Paliser helped himself to a clam. "The charm of elopements passed with the post-chaise. Then they had the dignity of danger and pistol shots through the windows. Nowadays you go off in a Pullman and return as prosaic as you started."
"Sometimes even more so," Cassy put in.
Paliser helped himself to another clam. "You speak feelingly and that is only right. This is a very important matter. It is a shame that romance should have passed with the post-chaise. Why should it not revisit us in the motor?"
Cassy sipped and considered it. "There ought to be a law on the subject."
"There is one. You may be summoned for speeding and get your name in the papers."
"Then the dignity of danger remains."
"But not in clams. Aren't you going to eat any?"
Cassy laughed. "I had some yesterday with Ma Tamby. They did not seem to agree with her. She became very noisy about a Mrs. Beamish. Who is she?"
"Mrs. Beamish?" Paliser repeated. He also had forgotten. But, with a click, memory raised a latch. From behind it the lady emerged. "Oh, she's a cousin of mine."
"Rather distant, I should fancy," said Cassy, who was conscious of the delay, though not of the click. The delay she had noticed without, however, divining the cause. But how could she possibly imagine that Mrs. Beamish had been evolved for the sole purpose of providing her with basilica opportunities? Yet the fault, if fault there were, resided in her education. She had never read Eliphas Levi. She did not know that genii can be evoked.
"Well, she is more my sister's cousin than mine," Paliser anxious to get out of it, threw in. "I mean my sister has a more cousinly nature."
"I did not know you had a sister," said Cassy, who not only did not know but did not care. "Though, come to think of it, a sister with a cousinly nature must be so gratifying. Another distant relative, isn't she?"

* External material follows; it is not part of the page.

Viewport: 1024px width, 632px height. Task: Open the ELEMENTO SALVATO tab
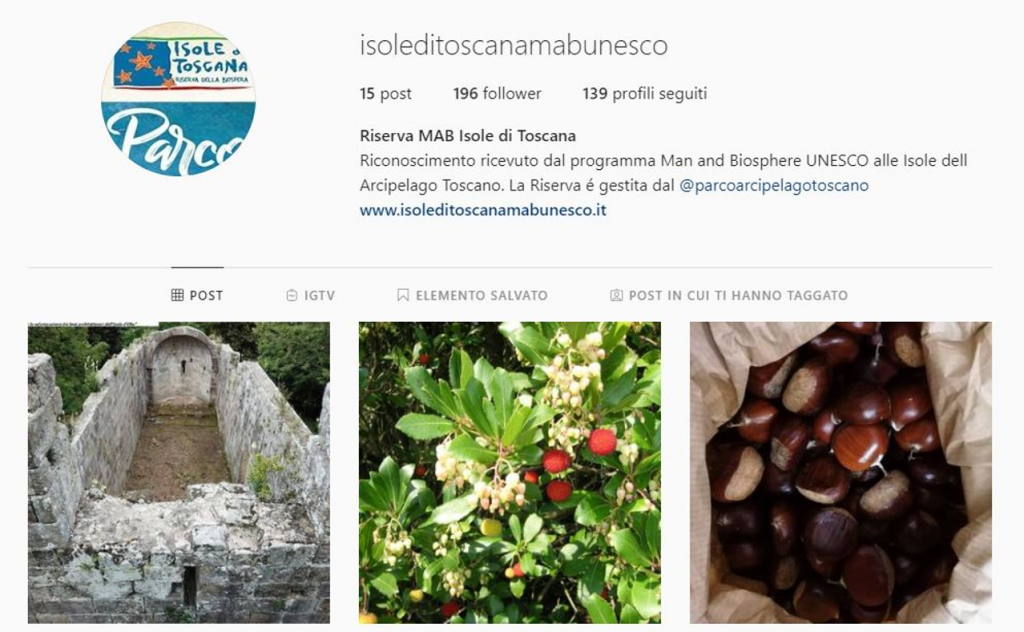[473, 295]
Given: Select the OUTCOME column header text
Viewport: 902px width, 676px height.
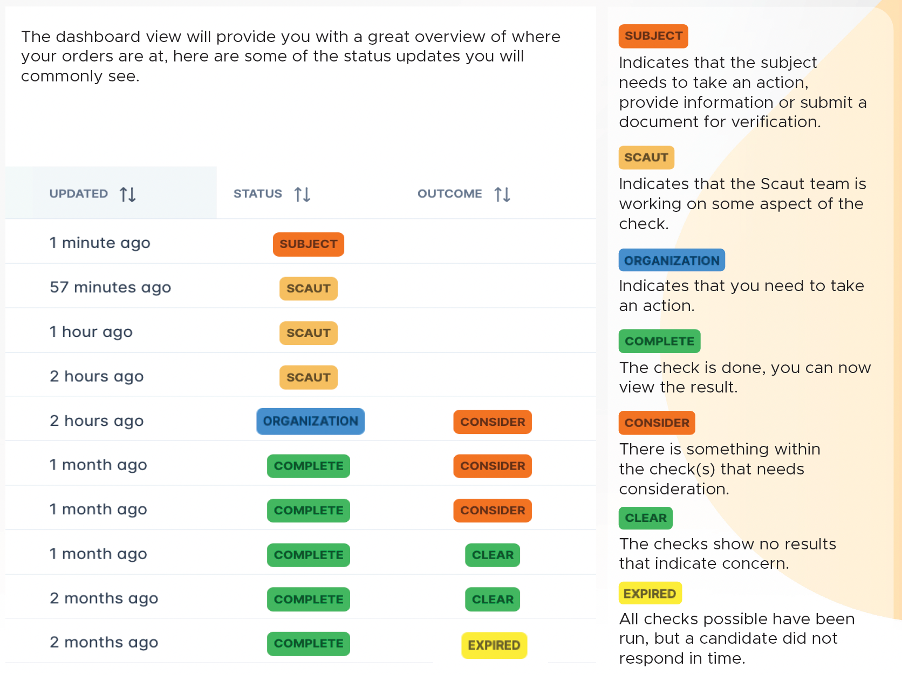Looking at the screenshot, I should click(x=450, y=194).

"Very. She is in Petrograd."
That too was evocative. Cassy began talking about the biggest cropper that history has beheld – a tsar tossed from the saddle to Siberia!

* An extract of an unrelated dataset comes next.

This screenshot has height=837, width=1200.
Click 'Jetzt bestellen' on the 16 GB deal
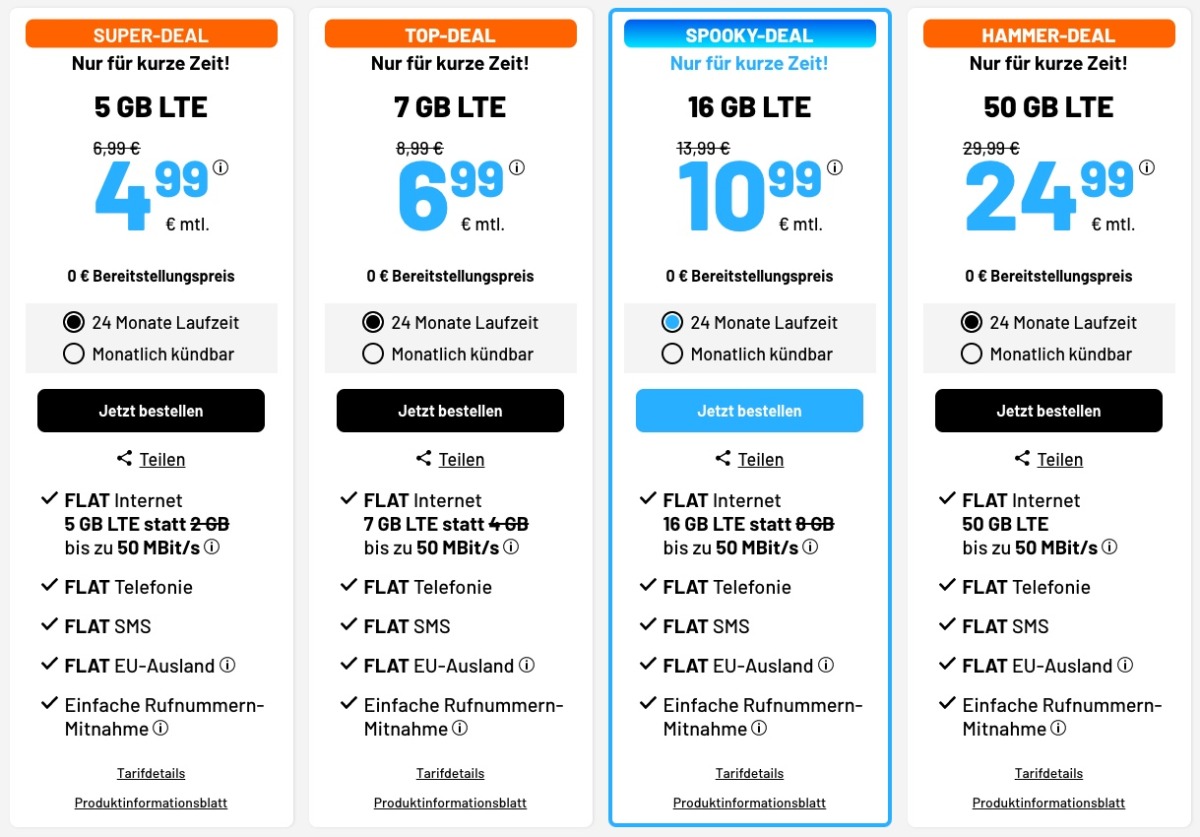tap(748, 410)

Paliser, glad to be rid of Mrs. Beamish, took it up. The sordid story of the Russian chief of staff, bought by Hindenburg and shot by the Grand-Duke Nicholas, whom the tsar then exiled, was told once more.
"What else could you expect of that Hun?" Paliser concluded.
"A Hun!" Cassy exclaimed. "Why he is a Romanov."
"No more than you are," Paliser replied. "The last of the Romanovs married Catherine the Greater. There the breed ended. Paul, who followed and who married a German drab, was Catherine's son but not her husband's. The rest of the litter, down to the father of the recent incumbent, all married German drabs. The father of the ex-tsar married a Dane. The fellow is therefore one-eighth Dane and seven-eighths Hun. Totally apart from which, a grocer who knew his business would not have had him for clerk. His family knew that and, before he had time to be tsar, tried to poison him. To the misfortune, not of Russia merely, but of Christendom, they failed. If they had succeeded the eastern front would be secure. As for his wife, I saw her once. It was in the Winter Palace which, before it was sacked, was a palace. Since the palace of the Caliphs of Cordova crumbled, there has never been a palace like it. It outshone them all. Well, that woman tarnished it."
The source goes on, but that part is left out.